Task to complete: Beneath this sentence is a listing. Return its lines from the one containing "Viewport: 786px width, 470px" through the last, exactly, and omit the pictures.

::::::::::

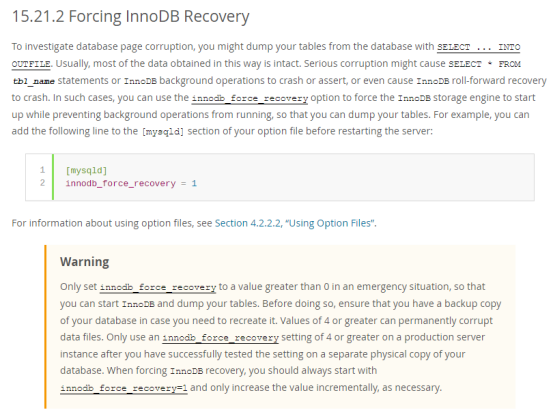The image size is (554, 411).
Task: Click line number 2 in code block
Action: (42, 183)
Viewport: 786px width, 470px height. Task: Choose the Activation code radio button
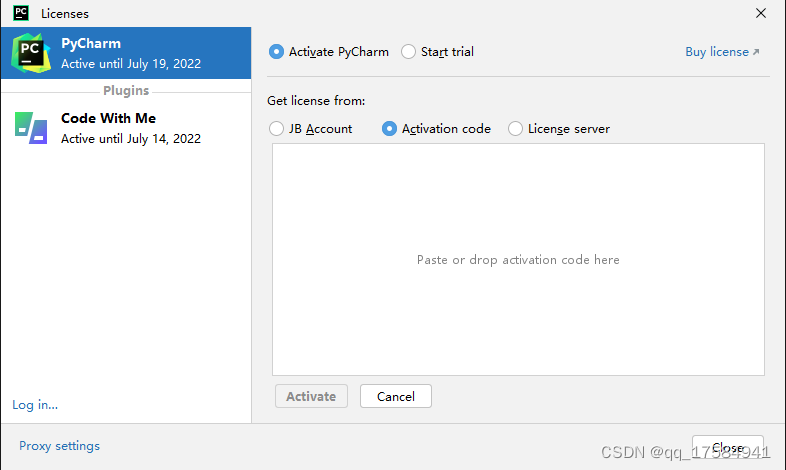click(390, 129)
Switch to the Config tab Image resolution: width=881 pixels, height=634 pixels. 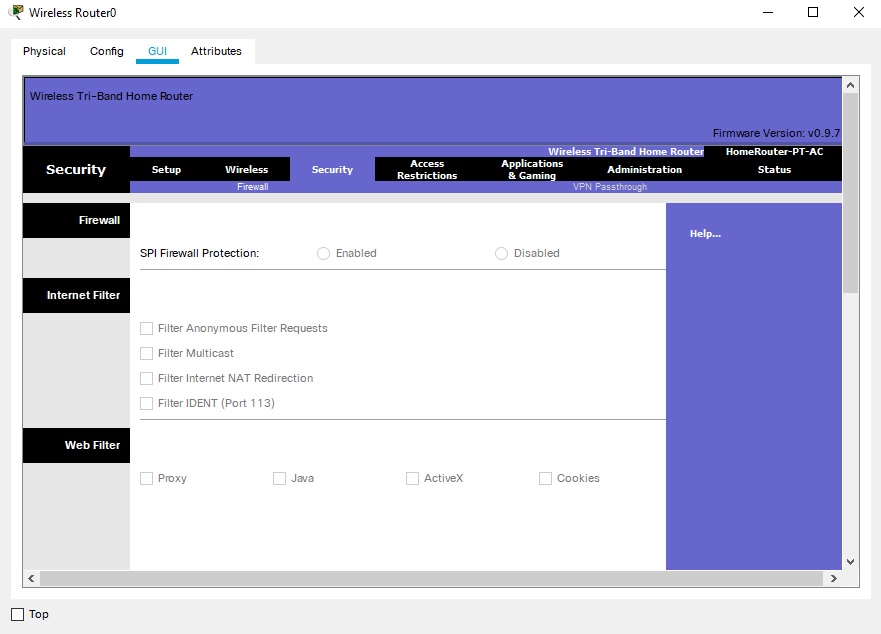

::::::::::

Solution:
Viewport: 786px width, 470px height. Task: Choose the Activation code radio button
click(390, 129)
Switch to the Config tab Image resolution: width=881 pixels, height=634 pixels. 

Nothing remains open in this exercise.